Following the Tulare County Board of Supervisors’ vote on Tuesday to stop enforcing California’s shelter-in-place order, the state has responded with a threat to withhold coronavirus disaster and relief funding.
The California Governor’s Office of Emergency Services sent a letter to Tulare County Administrative Officer Jason Britt on Tuesday saying the county’s actions are problematic and concerning.
“The county’s actions could threaten Tulare County’s eligibility for disaster funding,” the letter read. “This funding is designed to assist jurisdictions facing extraordinary circumstances beyond the jurisdiction’s capability.
“If Tulare County believes there is no emergency, such that it can ignore the Governor’s Executive Orders or the State Public Health Officer’s directives, the county would not be able to demonstrate that it was extraordinarily and disproportionately impacted by COVID-19. This could jeopardize its disaster funding.”
Last week, Governor Gavin Newsom proposed a revised state budget that included $1.3 billion in COVID-19 recovery funding for county governments and $450 million for cities.
“This funding is explicitly contingent upon jurisdictions’ adherence to federal guidelines and the state’s stay-at-home order,” the letter read. “Clearly, the actions Tulare County has taken would render it and the cities within the county ineligible for this funding, as they are in direct contradiction of the state’s stay-at-home order.”
The board’s decision passed on a 3-2 vote, with supervisors Kuyler Crocker, Pete Vander Poel and Dennis Townsend voting in favor. Supervisors Amy Shuklian and Eddie Valero opposed the push.
Crocker stands by the board’s decision and is not overly concerned by the state’s letter. He compared the letter to the ones sent to Sutter and Yuba counties a few weeks ago which made the same threat.
Although the state made its threat to Sutter and Yuba counties, it has yet to follow through and withhold aid.
Crocker said he has been in close contact with state legislators and is confident in their ability to appropriate the funding correctly.
“They’re committed to helping us financially and supporting us via the state legislature,” Crocker said. “The legislature still has to approve budgets, and they have the power of the purse.”
Crocker also said the State of California has failed in its job to keep nursing home residents safe, considering that the state is the primary licensing authority for skilled nursing facilities.

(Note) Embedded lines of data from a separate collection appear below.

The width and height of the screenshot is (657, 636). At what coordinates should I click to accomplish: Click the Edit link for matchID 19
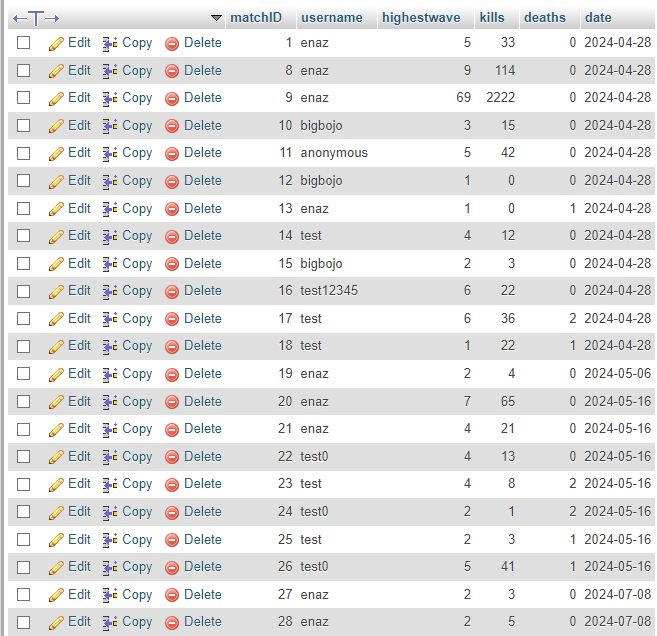[x=79, y=374]
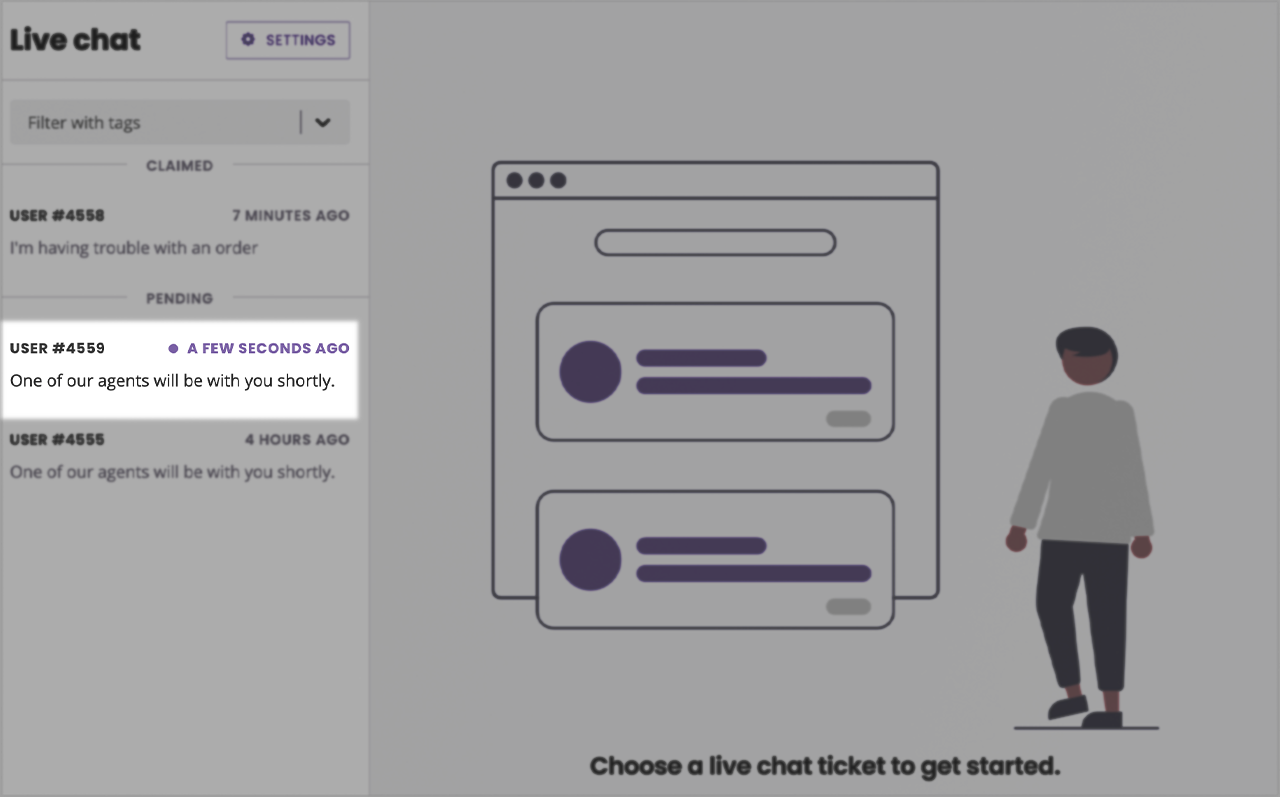Screen dimensions: 1280x797
Task: Click the illustrated browser window's three dots
Action: click(x=536, y=181)
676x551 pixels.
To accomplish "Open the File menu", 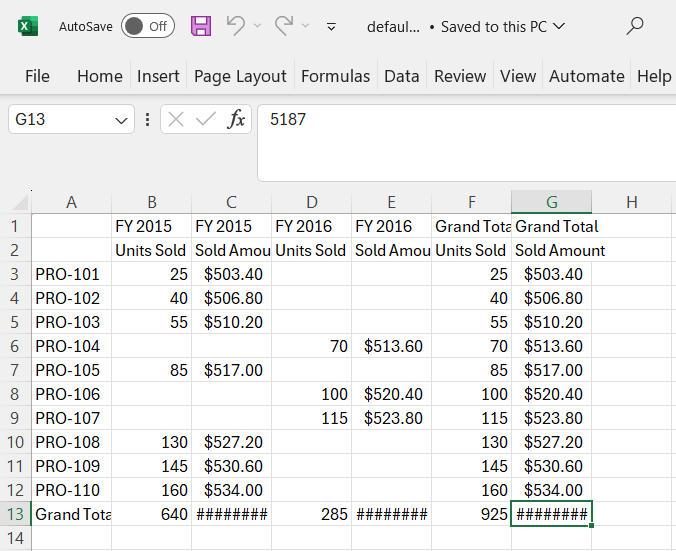I will pos(37,76).
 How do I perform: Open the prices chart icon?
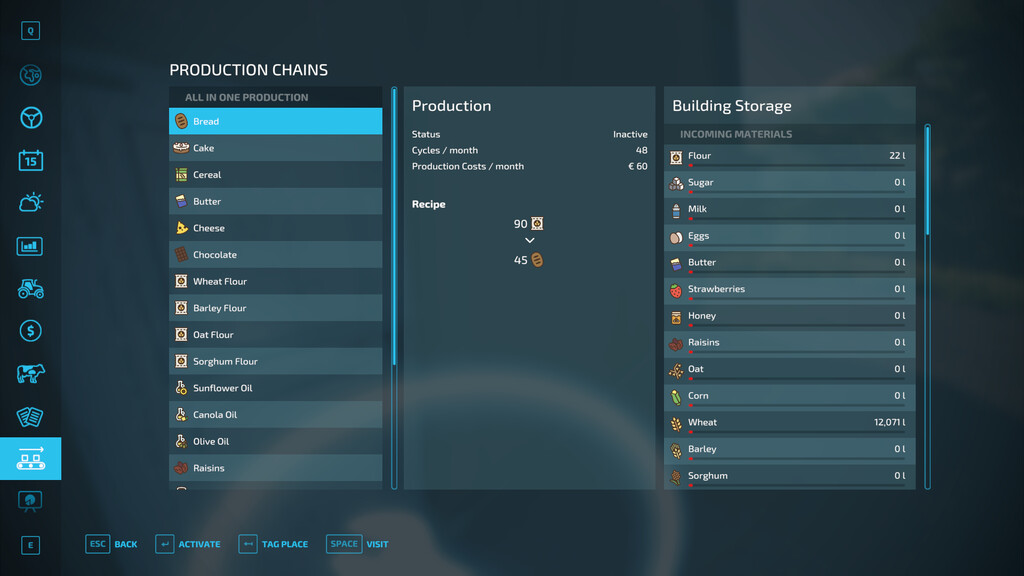30,246
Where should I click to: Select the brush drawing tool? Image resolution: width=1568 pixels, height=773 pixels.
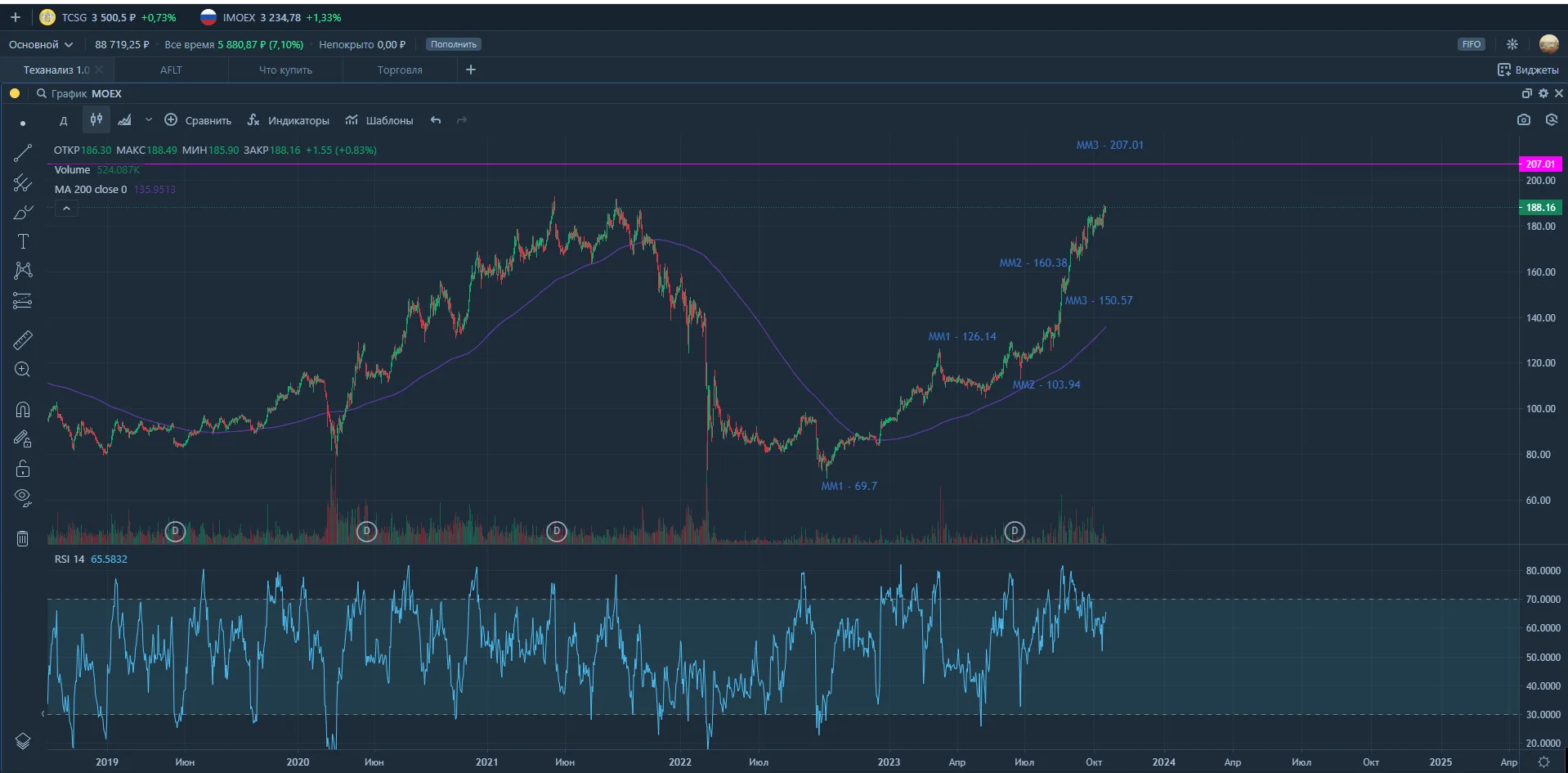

“The same state that has failed in their obligation to keep people safe from a health pandemic is the same state that’s now creating metrics that all residents are supposed to be abiding by, whether they’re in cities or counties,” Crocker said.
“That doesn’t make sense to me. I don’t have the confidence in their ability to set metrics when they can’t even take care of the most vulnerable people that we’ve asked them to take care of.”